Auto Loader FAQ
Commonly asked questions about Databricks Auto Loader.
Does Auto Loader process the file again when the file gets appended or overwritten?
Files are processed exactly once unless cloudFiles.allowOverwrites
is enabled. When a file is appended to or overwritten, Azure Databricks cannot guarantee which version of the file will be processed. You should also use caution when enabling cloudFiles.allowOverwrites
in file notification mode, where Auto Loader might identify new files through both file notifications and directory listing. Due to the discrepancy between file notification event time and file modification time, Auto Loader might obtain two different timestamps and therefore ingest the same file twice, even when the file is only written once.
In general, Databricks recommends you use Auto Loader to ingest only immutable files and avoid setting cloudFiles.allowOverwrites
. If this does not meet your requirements, contact your Azure Databricks account team.
If my data files do not arrive continuously, but in regular intervals, for example, once a day, should I still use this source and are there any benefits?
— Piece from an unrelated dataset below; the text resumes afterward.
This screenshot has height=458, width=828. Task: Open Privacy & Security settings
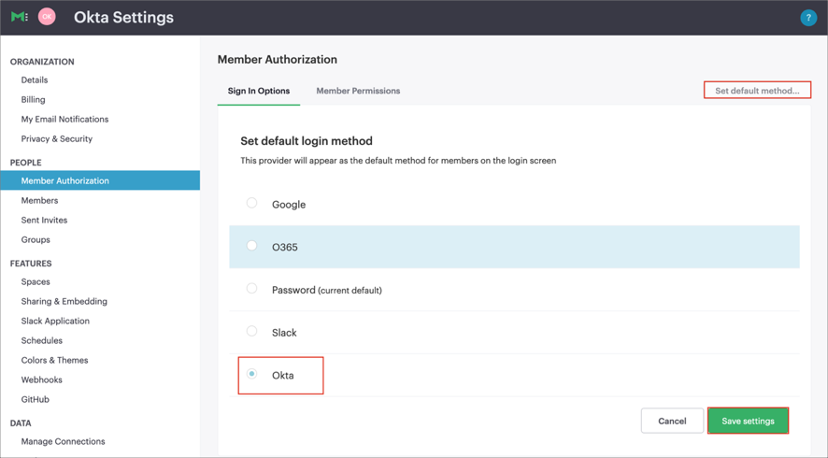[57, 138]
In this case, you can set up a Trigger.AvailableNow
(available in Databricks Runtime 10.4 LTS and above) Structured Streaming job and schedule to run after the anticipated file arrival time. Auto Loader works well with both infrequent or frequent updates. Even if the eventual updates are very large, Auto Loader scales well to the input size. Auto Loader's efficient file discovery techniques and schema evolution capabilities make Auto Loader the recommended method for incremental data ingestion.
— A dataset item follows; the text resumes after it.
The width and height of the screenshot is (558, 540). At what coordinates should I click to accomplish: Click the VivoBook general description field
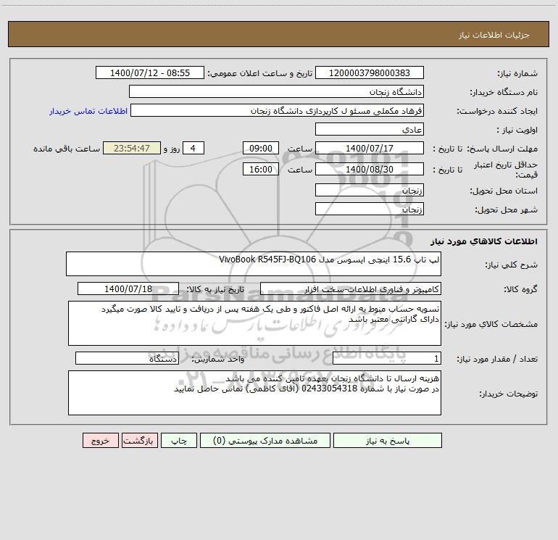(254, 264)
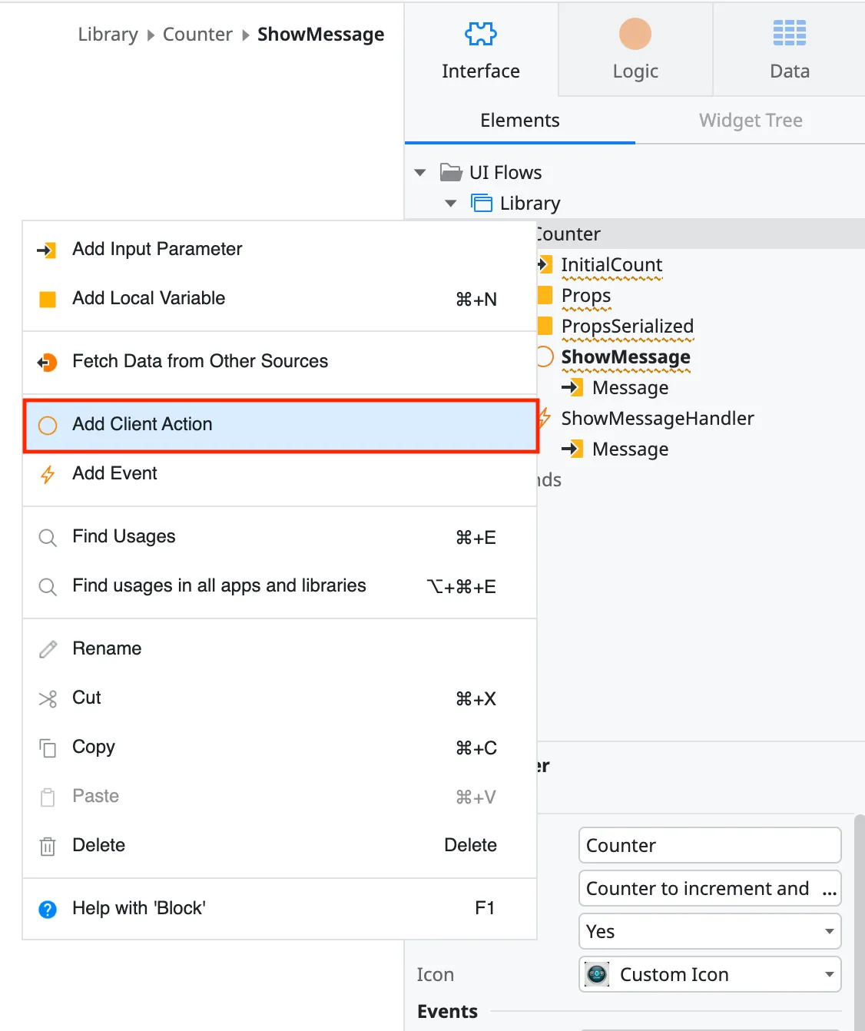Choose Fetch Data from Other Sources

(x=200, y=361)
What happens if I change the checkpoint location when restarting the stream?
A checkpoint location maintains important identifying information of a stream. Changing the checkpoint location effectively means that you have abandoned the previous stream and started a new stream.
Do I need to create event notification services beforehand?
No. If you choose file notification mode and provide the required permissions, Auto Loader can create file notification services for you. See What is Auto Loader file notification mode?
How do I clean up the event notification resources created by Auto Loader?
You can use the cloud resource manager to list and tear down resources. You can also delete these resources manually using the cloud provider's UI or APIs.
Can I run multiple streaming queries from different input directories on the same bucket/container?
Yes, as long as they are not parent-child directories; for example, prod-logs/
and prod-logs/usage/
would not work because /usage
is a child directory of /prod-logs
.
Can I use this feature when there are existing file notifications on my bucket or container?
Yes, as long as your input directory does not conflict with the existing notification prefix (for example, the above parent-child directories).
How does Auto Loader infer schema?
When the DataFrame is first defined, Auto Loader lists your source directory and chooses the most recent (by file modification time) 50 GB of data or 1000 files, and uses those to infer your data schema.
Auto Loader also infers partition columns by examining the source directory structure and looks for file paths that contain the /key=value/
structure. If the source directory has an inconsistent structure, for example:
base/path/partition=1/date=2020-12-31/file1.json
// inconsistent because date and partition directories are in different orders
base/path/date=2020-12-31/partition=2/file2.json
// inconsistent because the date directory is missing
base/path/partition=3/file3.json
Auto Loader infers the partition columns as empty. Use cloudFiles.partitionColumns
to explicitly parse columns from the directory structure.
How does Auto Loader behave when the source folder is empty?
If the source directory is empty, Auto Loader requires you to provide a schema as there is no data to perform inference.
When does Autoloader infer schema? Does it evolve automatically after every micro-batch?
The schema is inferred when the DataFrame is first defined in your code. During each micro-batch, schema changes are evaluated on the fly; therefore, you don't need to worry about performance hits. When the stream restarts, it picks up the evolved schema from the schema location and starts executing without any overhead from inference.
What's the performance impact on ingesting the data when using Auto Loader schema inference?
You should expect schema inference to take a couple of minutes for very large source directories during initial schema inference. You shouldn't observe significant performance hits otherwise during stream execution. If you run your code in an Azure Databricks notebook, you can see status updates that specify when Auto Loader will be listing your directory for sampling and inferring your data schema.
Due to a bug, a bad file has changed my schema drastically. What should I do to roll back a schema change?
Contact Databricks support for help.